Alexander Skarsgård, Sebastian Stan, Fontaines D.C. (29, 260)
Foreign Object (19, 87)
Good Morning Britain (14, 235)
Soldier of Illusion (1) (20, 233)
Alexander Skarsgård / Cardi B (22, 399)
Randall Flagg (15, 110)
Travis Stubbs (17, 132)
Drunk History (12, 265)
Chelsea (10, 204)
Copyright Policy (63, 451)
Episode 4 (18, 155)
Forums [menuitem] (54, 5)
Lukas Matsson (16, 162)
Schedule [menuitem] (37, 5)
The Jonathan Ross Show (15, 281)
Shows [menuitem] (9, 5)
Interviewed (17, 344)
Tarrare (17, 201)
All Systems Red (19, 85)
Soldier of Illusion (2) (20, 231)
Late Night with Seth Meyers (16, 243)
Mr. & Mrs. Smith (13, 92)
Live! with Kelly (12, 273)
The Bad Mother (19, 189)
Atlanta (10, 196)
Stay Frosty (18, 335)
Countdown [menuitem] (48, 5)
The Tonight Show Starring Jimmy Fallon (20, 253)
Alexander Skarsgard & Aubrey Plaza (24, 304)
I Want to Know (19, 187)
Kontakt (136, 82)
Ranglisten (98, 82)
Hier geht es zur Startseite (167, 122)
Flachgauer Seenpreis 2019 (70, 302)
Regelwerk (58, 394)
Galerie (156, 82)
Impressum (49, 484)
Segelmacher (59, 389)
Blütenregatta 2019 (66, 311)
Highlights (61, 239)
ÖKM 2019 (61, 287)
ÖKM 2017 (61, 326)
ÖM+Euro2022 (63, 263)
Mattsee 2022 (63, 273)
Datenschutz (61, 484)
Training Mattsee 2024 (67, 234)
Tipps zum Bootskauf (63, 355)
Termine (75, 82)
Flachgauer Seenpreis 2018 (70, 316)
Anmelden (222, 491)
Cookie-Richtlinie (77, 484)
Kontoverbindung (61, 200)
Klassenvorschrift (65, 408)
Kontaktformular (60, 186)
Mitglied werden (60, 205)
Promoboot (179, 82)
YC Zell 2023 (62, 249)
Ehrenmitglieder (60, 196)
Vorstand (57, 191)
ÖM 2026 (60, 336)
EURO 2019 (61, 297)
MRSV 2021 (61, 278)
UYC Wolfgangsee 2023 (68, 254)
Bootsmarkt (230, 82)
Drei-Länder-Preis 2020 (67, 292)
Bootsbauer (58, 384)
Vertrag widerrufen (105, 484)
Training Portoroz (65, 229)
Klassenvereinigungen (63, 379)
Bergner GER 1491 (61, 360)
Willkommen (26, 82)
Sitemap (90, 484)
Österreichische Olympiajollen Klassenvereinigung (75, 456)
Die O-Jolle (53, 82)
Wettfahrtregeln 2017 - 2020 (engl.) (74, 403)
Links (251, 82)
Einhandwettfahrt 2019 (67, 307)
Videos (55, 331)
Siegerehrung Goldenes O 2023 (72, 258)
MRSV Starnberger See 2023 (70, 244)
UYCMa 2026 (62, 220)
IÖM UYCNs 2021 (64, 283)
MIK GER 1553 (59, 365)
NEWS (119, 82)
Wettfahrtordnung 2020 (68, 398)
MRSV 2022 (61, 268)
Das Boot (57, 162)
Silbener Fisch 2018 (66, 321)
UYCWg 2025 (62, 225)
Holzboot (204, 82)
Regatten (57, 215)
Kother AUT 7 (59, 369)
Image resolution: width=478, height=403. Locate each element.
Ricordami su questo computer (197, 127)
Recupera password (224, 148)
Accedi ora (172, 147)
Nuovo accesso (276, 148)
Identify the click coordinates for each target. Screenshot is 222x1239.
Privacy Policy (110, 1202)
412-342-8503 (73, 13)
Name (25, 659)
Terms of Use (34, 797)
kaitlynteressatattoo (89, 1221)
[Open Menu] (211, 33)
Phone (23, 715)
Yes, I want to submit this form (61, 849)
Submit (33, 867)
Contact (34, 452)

-- DIRECTIONS FOR THIS TASK --
Rescale the coordinates in the lines above, from the line containing "ÖM 2026 (60, 336)" through the line containing "Einhandwettfahrt 2019 (67, 307)", inclusive. Reproduce each of those lines in full with the request text unchanged, multiply every coordinate by 1.4, and round the results to whole numbers, with halves rounded up.

-- EXERCISE OUTPUT --
ÖM 2026 (84, 470)
EURO 2019 (85, 416)
MRSV 2021 (85, 389)
UYC Wolfgangsee 2023 (95, 356)
Bootsmarkt (322, 115)
Drei-Länder-Preis 2020 (94, 409)
Bootsbauer (81, 538)
Vertrag widerrufen (147, 678)
Training Portoroz (91, 321)
Klassenvereinigungen (88, 531)
Bergner GER 1491 (85, 504)
Willkommen (36, 115)
Sitemap (126, 678)
Österreichische Olympiajollen Klassenvereinigung (105, 638)
Die O-Jolle (74, 115)
Wettfahrtregeln 2017 - 2020 (engl.) (104, 564)
Links (351, 115)
Einhandwettfahrt 2019 (94, 430)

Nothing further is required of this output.